19 The story's plot alludes to that of Tom
Jones, another orphan who is abandoned by his mother,
and who is then "found" and "adopted" into her family only
to be later thrown out of the house because of supposed
criminal activity. Tom, like Eliza, is of course recognized
and rejoins his proper family in the end.
20 Dating certain pieces from the Juvenilia can
only be approximate. "Henry and Eliza" is found in
Volume I, which Chapman and Southam date from 1787-1790,
though as Southam points out, this text was dedicated to
Miss Cooper, who married on December 11, 1792 (15). Since
Austen most likely wouldn't denominate her childhood friend
by her maiden name after her marriage, "Henry and Eliza"
could have been written up until the wedding date, though
it is not clear whether it was written before or after the
fall of the Bastille.
21 Linebaugh explains that trial records show
that 80 of the 117 prisoners freed from Newgate had
committed crimes "against property" (336).

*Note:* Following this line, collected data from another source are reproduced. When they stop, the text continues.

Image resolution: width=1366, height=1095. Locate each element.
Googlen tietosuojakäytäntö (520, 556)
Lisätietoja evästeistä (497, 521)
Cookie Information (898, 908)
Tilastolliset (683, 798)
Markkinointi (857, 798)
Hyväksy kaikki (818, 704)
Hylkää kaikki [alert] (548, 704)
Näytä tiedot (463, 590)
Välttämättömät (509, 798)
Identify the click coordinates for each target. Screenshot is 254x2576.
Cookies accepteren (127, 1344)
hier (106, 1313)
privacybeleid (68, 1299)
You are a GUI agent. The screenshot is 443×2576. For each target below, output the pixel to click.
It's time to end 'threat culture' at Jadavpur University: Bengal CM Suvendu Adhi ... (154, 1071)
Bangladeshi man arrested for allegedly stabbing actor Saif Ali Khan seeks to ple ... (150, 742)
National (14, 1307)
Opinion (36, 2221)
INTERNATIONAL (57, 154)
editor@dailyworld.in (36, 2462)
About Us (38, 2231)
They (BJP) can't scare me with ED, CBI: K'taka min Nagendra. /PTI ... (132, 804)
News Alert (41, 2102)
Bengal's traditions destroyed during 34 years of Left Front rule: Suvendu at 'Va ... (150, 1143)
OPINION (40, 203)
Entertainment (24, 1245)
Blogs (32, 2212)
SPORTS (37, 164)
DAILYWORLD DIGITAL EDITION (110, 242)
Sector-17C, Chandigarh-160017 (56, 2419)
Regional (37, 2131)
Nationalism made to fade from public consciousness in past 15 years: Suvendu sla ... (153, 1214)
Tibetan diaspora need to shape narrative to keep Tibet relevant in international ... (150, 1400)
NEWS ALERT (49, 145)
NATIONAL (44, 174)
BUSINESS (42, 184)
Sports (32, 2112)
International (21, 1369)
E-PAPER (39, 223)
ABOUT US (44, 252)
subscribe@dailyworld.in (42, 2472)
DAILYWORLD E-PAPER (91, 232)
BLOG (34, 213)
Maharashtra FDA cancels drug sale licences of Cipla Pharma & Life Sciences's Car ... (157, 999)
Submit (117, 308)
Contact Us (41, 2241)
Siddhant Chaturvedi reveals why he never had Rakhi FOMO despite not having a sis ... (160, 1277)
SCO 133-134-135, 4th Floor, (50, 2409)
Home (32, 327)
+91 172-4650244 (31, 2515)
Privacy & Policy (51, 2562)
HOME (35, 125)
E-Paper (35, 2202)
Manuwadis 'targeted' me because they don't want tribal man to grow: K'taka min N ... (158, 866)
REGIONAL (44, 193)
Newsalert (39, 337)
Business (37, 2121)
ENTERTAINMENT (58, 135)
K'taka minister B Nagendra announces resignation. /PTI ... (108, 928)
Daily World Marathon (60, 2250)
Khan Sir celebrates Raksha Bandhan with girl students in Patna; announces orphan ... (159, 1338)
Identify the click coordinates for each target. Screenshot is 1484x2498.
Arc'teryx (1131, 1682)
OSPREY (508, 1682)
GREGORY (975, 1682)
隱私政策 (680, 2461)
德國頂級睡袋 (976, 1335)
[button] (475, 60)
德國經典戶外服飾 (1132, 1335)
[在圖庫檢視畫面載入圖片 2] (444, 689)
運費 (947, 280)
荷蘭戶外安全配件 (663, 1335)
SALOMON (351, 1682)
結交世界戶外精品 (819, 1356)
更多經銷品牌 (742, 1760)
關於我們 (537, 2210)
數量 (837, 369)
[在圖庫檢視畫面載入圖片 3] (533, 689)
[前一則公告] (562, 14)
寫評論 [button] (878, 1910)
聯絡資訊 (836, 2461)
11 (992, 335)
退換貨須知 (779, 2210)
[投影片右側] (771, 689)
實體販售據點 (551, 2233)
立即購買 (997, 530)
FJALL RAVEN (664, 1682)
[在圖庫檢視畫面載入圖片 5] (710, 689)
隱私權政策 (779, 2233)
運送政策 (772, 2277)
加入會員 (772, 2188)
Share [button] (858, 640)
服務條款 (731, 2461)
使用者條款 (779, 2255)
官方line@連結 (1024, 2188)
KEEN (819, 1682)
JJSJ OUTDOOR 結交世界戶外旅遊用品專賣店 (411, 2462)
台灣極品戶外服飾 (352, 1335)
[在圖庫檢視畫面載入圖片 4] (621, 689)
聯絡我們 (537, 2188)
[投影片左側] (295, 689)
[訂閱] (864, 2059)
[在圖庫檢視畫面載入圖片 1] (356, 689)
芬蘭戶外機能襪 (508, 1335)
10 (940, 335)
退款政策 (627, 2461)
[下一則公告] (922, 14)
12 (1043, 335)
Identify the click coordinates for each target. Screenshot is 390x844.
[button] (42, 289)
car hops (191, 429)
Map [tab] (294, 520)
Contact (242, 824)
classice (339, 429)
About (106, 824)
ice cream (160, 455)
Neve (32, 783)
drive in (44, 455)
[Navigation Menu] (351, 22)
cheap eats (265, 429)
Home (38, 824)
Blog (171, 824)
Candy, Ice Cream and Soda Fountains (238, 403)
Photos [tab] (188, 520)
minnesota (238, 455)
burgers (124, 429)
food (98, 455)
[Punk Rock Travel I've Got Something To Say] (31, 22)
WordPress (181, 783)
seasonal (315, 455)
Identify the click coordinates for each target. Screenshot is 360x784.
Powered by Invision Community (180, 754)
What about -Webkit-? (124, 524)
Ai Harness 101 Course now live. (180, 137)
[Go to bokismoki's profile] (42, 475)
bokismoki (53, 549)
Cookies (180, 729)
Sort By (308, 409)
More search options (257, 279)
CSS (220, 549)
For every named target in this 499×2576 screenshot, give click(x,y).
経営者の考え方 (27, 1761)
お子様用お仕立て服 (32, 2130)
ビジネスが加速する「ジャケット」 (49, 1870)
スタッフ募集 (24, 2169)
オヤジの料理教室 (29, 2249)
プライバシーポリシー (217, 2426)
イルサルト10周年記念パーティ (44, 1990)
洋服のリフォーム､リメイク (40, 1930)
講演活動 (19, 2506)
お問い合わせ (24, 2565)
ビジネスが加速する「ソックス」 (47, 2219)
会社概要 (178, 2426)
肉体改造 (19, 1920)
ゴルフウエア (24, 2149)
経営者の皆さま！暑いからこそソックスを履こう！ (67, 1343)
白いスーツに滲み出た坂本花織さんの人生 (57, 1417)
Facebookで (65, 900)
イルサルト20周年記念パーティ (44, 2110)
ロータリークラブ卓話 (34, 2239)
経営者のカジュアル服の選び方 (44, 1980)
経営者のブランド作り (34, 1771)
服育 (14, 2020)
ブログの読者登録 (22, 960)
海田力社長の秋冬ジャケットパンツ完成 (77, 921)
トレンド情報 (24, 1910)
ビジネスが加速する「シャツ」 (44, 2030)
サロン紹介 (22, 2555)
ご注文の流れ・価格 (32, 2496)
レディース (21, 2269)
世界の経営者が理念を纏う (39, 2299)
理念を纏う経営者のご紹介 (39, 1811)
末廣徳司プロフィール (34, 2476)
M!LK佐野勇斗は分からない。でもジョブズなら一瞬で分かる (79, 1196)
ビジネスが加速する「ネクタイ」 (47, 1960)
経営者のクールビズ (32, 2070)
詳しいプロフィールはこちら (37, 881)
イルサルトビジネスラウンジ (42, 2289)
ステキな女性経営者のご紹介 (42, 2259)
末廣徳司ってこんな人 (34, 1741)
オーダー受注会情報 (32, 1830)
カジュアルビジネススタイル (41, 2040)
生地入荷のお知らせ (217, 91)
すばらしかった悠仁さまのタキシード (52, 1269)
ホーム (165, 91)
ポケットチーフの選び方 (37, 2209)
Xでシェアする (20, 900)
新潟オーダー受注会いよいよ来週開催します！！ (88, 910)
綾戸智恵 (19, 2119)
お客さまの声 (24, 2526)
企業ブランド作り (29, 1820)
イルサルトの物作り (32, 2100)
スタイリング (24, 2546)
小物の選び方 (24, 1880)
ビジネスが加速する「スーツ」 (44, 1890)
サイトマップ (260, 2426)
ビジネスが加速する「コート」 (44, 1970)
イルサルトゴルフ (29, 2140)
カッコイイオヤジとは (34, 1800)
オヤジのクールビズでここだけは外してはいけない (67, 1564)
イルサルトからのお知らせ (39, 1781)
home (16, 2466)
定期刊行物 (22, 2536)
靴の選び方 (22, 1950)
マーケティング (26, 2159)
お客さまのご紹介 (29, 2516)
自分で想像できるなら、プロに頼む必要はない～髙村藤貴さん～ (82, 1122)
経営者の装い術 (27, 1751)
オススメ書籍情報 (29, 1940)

22 Ellen E. Martin, though arguing that the
Juvenilia both "cr[ies] out for interpretation, and
resist[s] it thoroughly," nevertheless offers the
interesting reading that in Laura's reference to the
"indigestible leg of mutton, [she] obtrusively
substitut[es] it for the leg of the wrecked hero"; this is
"interpretable only by a desperate appeal to the heroine's
conflation of culinary and sexual appetites" (84). I do not
agree that such an interpretation is a desperate move or
that the texts are resistant to
interpretation.
23 Lewis and Quick were noted actors: William
Thomas Lewis—who was in such plays as Inchbald's
Everyone Has His Fault and Cowley's Bold Stroke
for a Husband—was at Covent Garden for 35 seasons
and was the acting manager of Covent Garden between
1782-1893. He was known for parts in comedy of manners and
farce. John Quick—who was in the same two plays
listed above, started at the Haymarket and moved to Covent
Garden; one of the best loved and highest paid actors in
the CG Company, he was known for his comedy acting,
creating more than 70 original roles. As far as I know
there is no evidence that either Lewis or Quick were
homosexual; of course, no actor could be labeled a sodomite
in a visible way since it was a capital offense—thus,
the playwright, Bickerstaffe, fled the country when he was
accused of this "crime." I gather from Fraiman's
essay that she is capitalizing on the men's close
relationship (they live, travel, and work together) and the
fact that even if they are not lovers, they have formed a
relationship that is nontraditional by eighteenth-century
standards, insofar as it is not defined by marriage. Thanks
to Jeffrey N. Cox for his expertise in this
matter.
24 Though the point of coition in
Aristotle's Masterpiece is reproduction, this
popular medical manual ignored eighteenth-century gender
prejudices, and in it "women enjoy parity in sexual desire,
and female desire is not viewed as grotesque or
psychopathological [. . .]" (Porter, "Secrets"
14-15).
25 Roy Porter goes on to state that the
Romantics rejected "Enlightenment sensuality as gross and
materialistic" for the "idealization of love, and
particularly of woman" (Facts of Life 32). Although
sensibilities do shift throughout the nineteenth century, I
believe that Porter's statements here are too sweeping and
inclusive.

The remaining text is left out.